• **SET PROBLEM**:
Arrange everything from the line that contains "Focus the Search stations field" down to the line that contains "The height and", both included, as a Markdown table with the columns Row and Line. Skip blank lines and leave the pictures out.

• **RECORD SET**:
-- start --
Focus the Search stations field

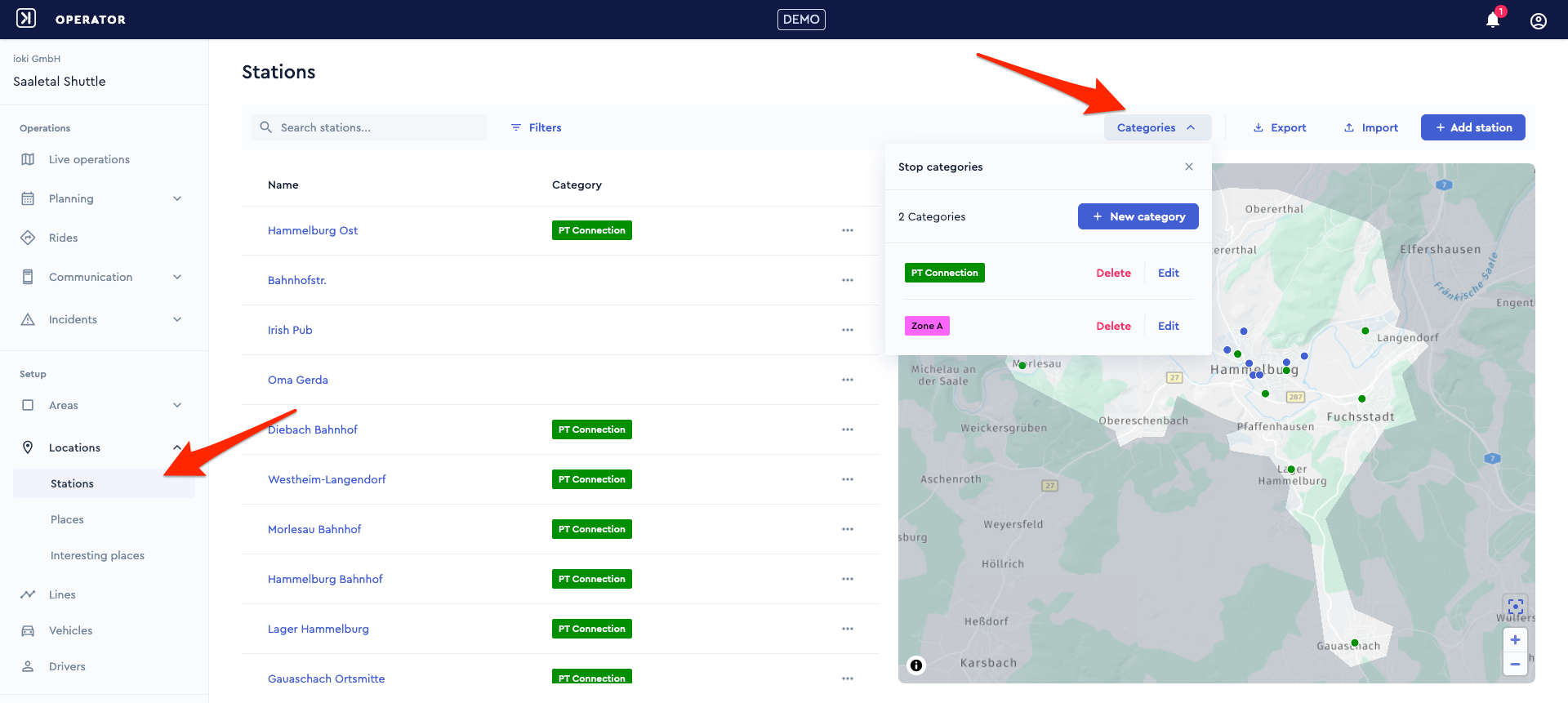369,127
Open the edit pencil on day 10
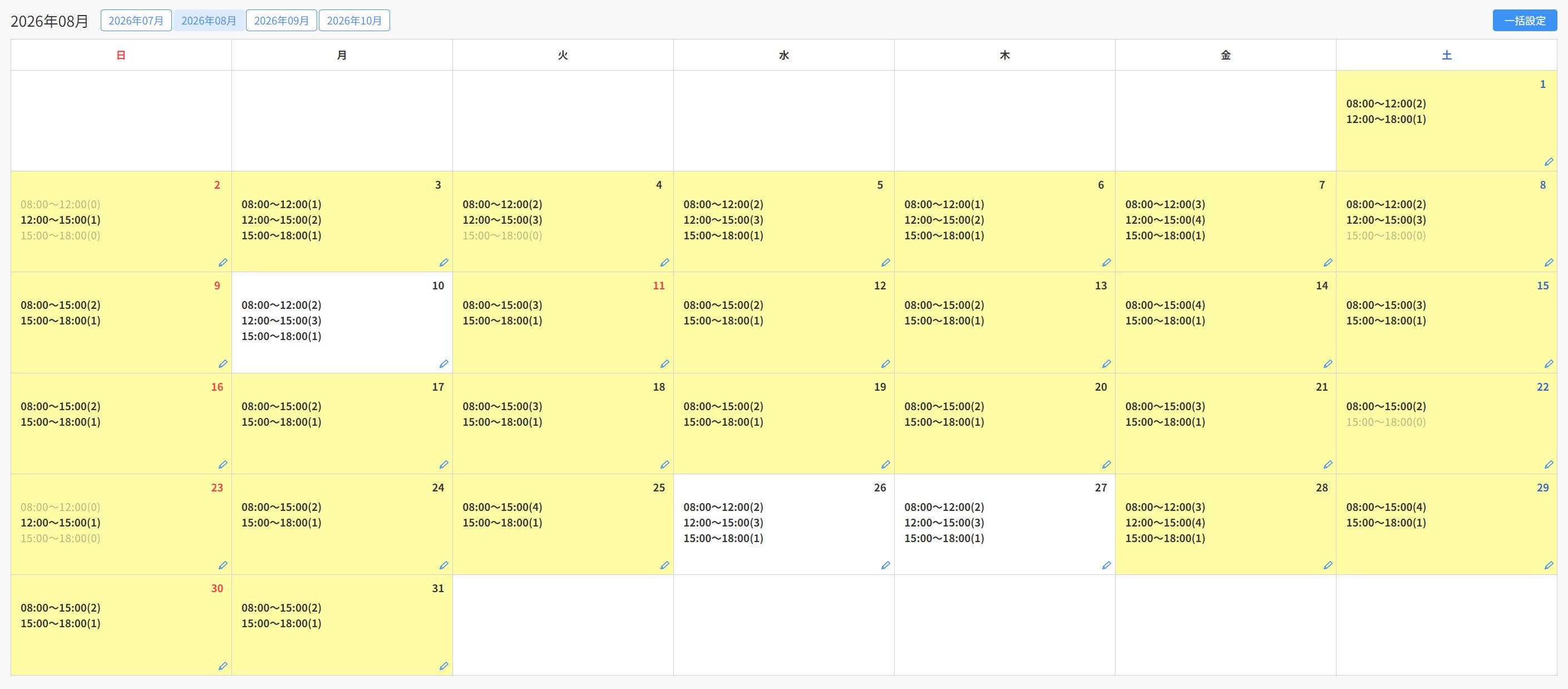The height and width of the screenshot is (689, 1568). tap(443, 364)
-- end --
-- start --
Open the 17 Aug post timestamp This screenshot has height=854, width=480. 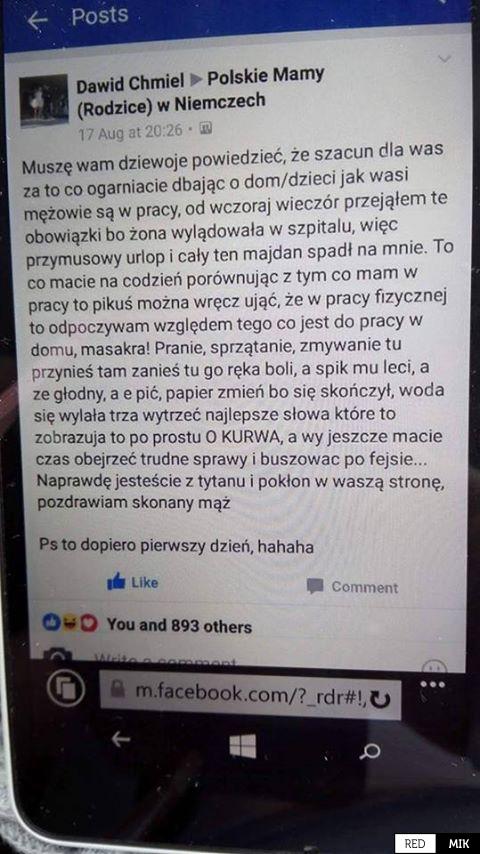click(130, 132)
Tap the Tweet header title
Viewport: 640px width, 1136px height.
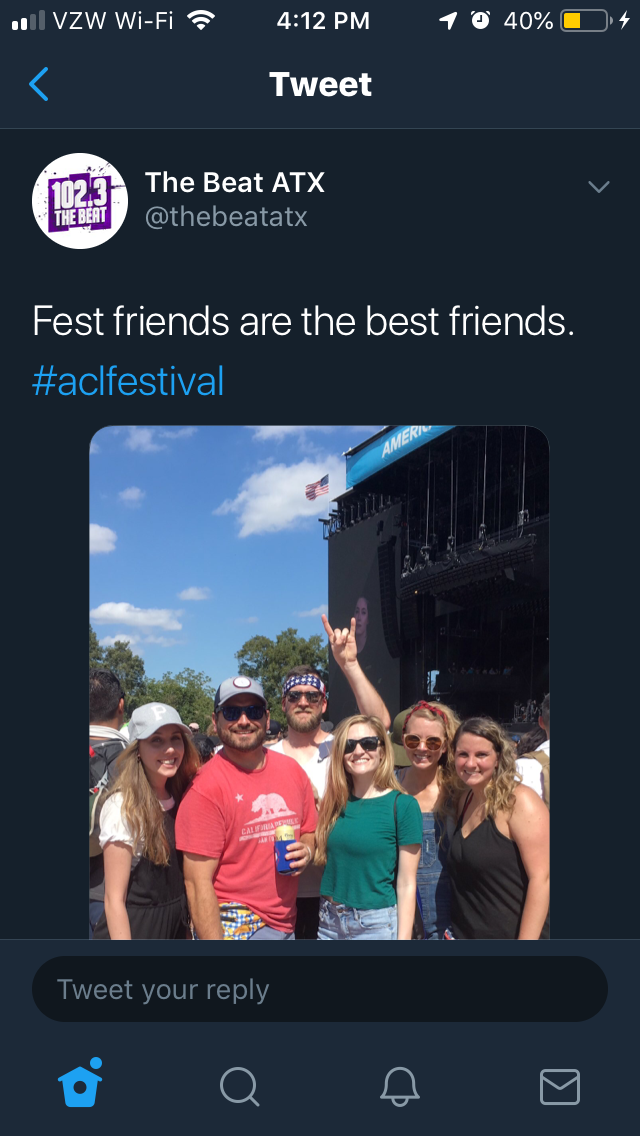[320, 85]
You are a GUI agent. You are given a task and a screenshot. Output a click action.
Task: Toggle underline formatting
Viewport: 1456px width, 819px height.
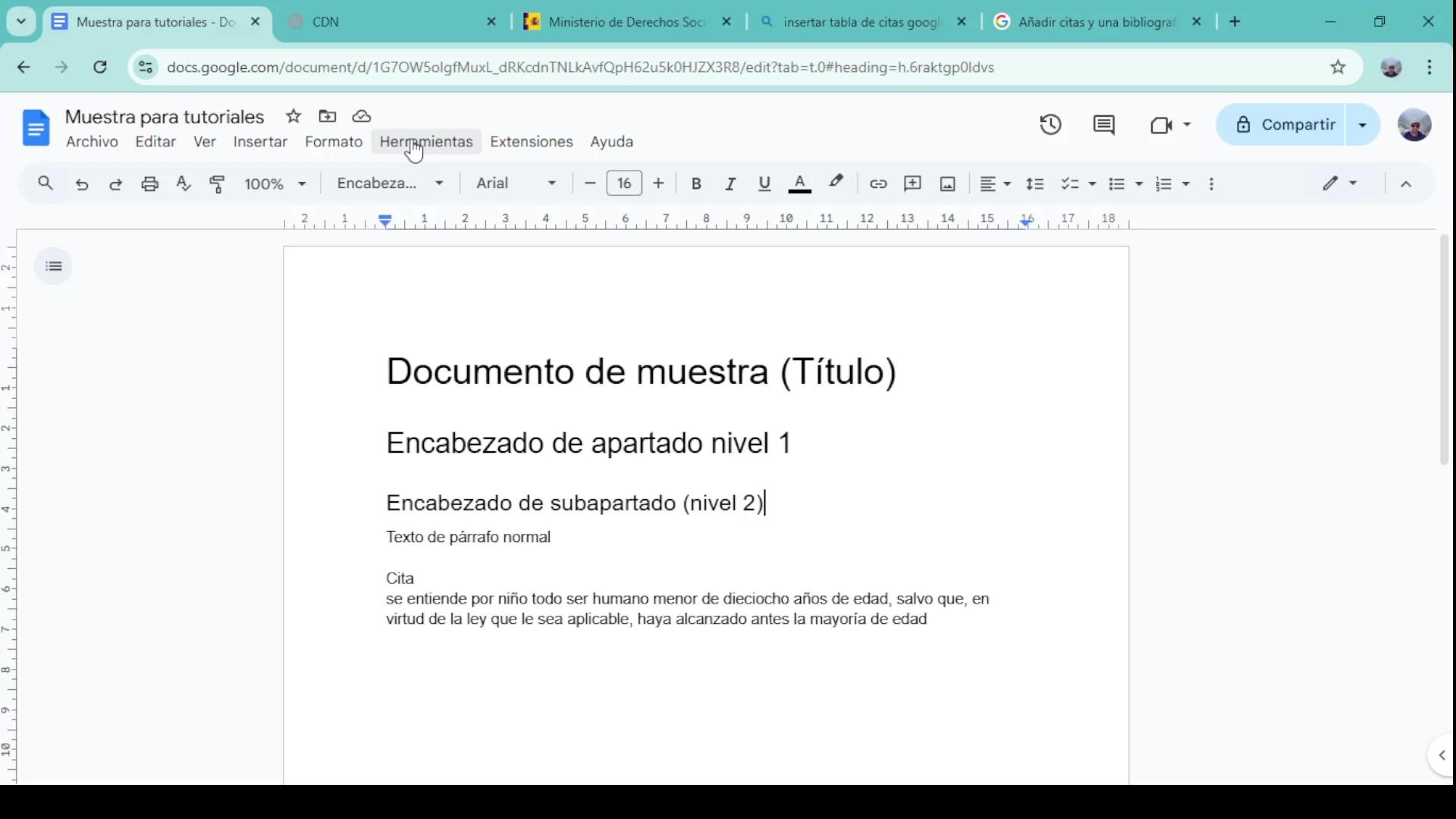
-- end --
• **IN RESPONSE**:
| Row | Line |
|---|---|
| 1 | Focus the Search stations field |
| 2 | 369,127 |
| 3 | Open the edit pencil on day 10 |
| 4 | The height and width of the screenshot is (689, 1568). tap(443, 364) |